Dacca Guerrillas Start Offensive
Martin Woollacott
Dacca, October 17. New guerrilla groups infiltrated into the Dacca area in the last three weeks have begun a vigorous offensive, disrupting the calm which followed the bombing of the Intercontinental Hotel early in September. The new groups tried to shell Dacca airport. At Dacca’s satellite port they exploded bulk gas pipes and burnt a huge quantity of jute awaiting shipment. As part of their campaign to close educational institutions, they bombed the university medical school after warning students to leave. One girl missed the warning and was seriously hurt.
The guerrillas are also thought responsible for the killing, four days ago, of Mr. Abdul Monem Khan, who was Governor of East Pakistan under President Ayub Khan. Some non-Bangladesh university groups had hoped he would return to politics. But some believed the killing may have been an act of private revenge. In a development ominous for the United Nations, a grenade was hurled two nights ago at their headquarters in a Dacca suburb. But it did not explode. The most worrying incident for the military authorities was the attempted attack on the airport.

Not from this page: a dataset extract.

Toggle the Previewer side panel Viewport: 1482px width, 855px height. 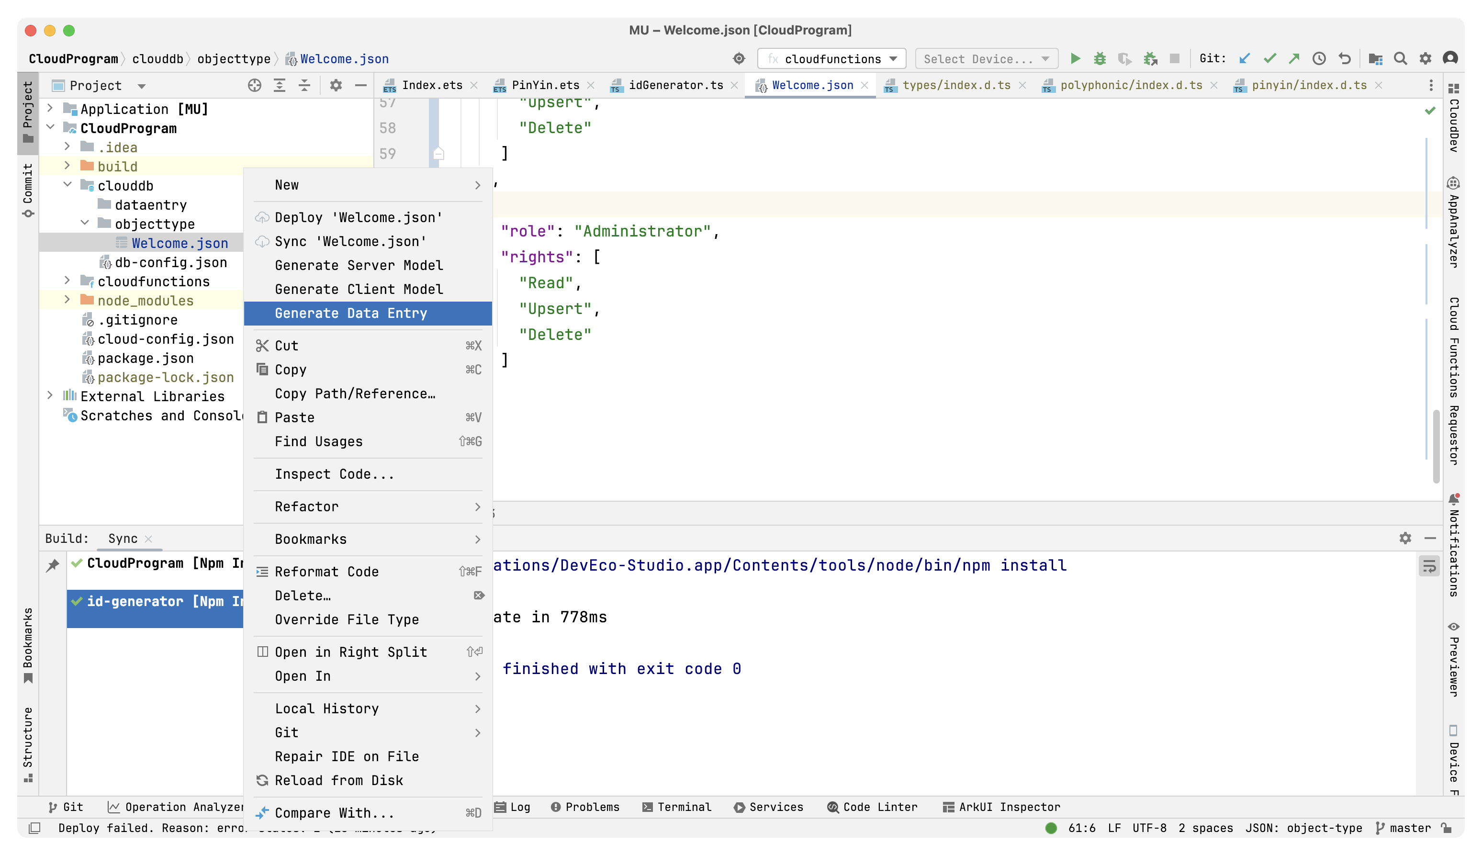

The three-inch bombs, in fact, fell on the cholera laboratory. There was much perplexity about this until it was realized that the laboratory is in a direct line with the airfield, and that the shells, which must have been fired without a forward observer to correct the aim, had fallen only 600 yards short of the field.
As a result of these and other incidents the army and police in Dacca are tense and on full alert. Residents say more troops are in the city than a few weeks ago, and there are more checkpoints on roads, and guards or important buildings. Outside the immediate Dacca area, other groups in the last few days have attacked road and rail links to Mymensingh. Four days ago guerrillas blew up a railway bridge between Tungi and Narsingdi north of Dacca. The engine and some carriages tumbled into a river. According to one report, Pakistan newspapers confirm the attacks on the bridge, but say casualties on the train were very few.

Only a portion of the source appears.